§ **About this exercise**
Copy out, exactly and with nothing else, the stretch of lines that starts at the line containing "ZUZAŇÁK Tadeáš (547, 631)" and finishes at the end of the data.
━━━━━━━━━━━━━━━━━━━━
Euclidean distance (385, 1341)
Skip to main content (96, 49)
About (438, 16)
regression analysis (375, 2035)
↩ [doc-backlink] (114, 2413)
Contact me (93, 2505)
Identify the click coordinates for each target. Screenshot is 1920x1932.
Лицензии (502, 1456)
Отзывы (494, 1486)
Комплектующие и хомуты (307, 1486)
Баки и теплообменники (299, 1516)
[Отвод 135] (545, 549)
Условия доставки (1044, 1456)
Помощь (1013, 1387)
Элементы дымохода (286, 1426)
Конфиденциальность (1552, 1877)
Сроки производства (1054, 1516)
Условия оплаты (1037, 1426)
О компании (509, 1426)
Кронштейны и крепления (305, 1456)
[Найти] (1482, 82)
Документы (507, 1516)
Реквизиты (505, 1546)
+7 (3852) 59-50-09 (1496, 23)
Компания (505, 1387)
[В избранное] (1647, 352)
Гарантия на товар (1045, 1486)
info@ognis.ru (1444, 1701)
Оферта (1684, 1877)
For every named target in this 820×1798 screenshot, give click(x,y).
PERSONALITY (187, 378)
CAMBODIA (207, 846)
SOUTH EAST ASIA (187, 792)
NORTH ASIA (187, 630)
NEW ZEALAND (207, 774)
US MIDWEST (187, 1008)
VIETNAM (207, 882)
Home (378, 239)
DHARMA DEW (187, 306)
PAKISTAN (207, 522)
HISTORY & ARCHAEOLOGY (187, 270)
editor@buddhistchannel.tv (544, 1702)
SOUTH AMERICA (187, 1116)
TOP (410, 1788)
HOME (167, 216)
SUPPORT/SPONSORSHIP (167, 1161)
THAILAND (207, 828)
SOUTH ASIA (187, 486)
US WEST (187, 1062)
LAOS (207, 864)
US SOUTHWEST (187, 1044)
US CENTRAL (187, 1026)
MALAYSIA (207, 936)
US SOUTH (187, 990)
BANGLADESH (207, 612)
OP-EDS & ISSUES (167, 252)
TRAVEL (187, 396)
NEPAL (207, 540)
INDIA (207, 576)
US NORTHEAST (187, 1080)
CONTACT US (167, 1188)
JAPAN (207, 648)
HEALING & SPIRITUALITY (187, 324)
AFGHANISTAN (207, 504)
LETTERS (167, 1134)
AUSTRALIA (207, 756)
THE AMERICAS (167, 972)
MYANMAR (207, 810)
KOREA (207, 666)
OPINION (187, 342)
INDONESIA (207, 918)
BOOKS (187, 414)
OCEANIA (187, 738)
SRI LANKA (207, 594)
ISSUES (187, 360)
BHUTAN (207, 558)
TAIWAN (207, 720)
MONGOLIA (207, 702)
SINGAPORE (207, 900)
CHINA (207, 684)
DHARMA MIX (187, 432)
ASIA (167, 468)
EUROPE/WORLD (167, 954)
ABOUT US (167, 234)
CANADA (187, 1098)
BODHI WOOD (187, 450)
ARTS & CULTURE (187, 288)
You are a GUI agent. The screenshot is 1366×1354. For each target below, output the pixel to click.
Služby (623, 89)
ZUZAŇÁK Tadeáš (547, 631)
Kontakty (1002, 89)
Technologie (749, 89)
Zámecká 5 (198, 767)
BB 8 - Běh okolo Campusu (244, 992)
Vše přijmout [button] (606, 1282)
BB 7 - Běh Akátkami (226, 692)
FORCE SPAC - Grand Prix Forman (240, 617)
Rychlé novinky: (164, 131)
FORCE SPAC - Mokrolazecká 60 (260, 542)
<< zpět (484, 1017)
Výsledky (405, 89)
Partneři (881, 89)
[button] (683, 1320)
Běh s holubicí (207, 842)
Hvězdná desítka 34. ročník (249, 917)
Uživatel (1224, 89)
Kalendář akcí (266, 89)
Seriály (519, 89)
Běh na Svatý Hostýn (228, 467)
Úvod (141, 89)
━━━━━━━━━━━━━━━━━━━━
§ **Response box**
ZUZAŇÁK Tadeáš (547, 631)
Kontakty (1002, 89)
Technologie (749, 89)
Zámecká 5 (198, 767)
BB 8 - Běh okolo Campusu (244, 992)
Vše přijmout [button] (606, 1282)
BB 7 - Běh Akátkami (226, 692)
FORCE SPAC - Grand Prix Forman (240, 617)
Rychlé novinky: (164, 131)
FORCE SPAC - Mokrolazecká 60 (260, 542)
<< zpět (484, 1017)
Výsledky (405, 89)
Partneři (881, 89)
[button] (683, 1320)
Běh s holubicí (207, 842)
Hvězdná desítka 34. ročník (249, 917)
Uživatel (1224, 89)
Kalendář akcí (266, 89)
Seriály (519, 89)
Běh na Svatý Hostýn (228, 467)
Úvod (141, 89)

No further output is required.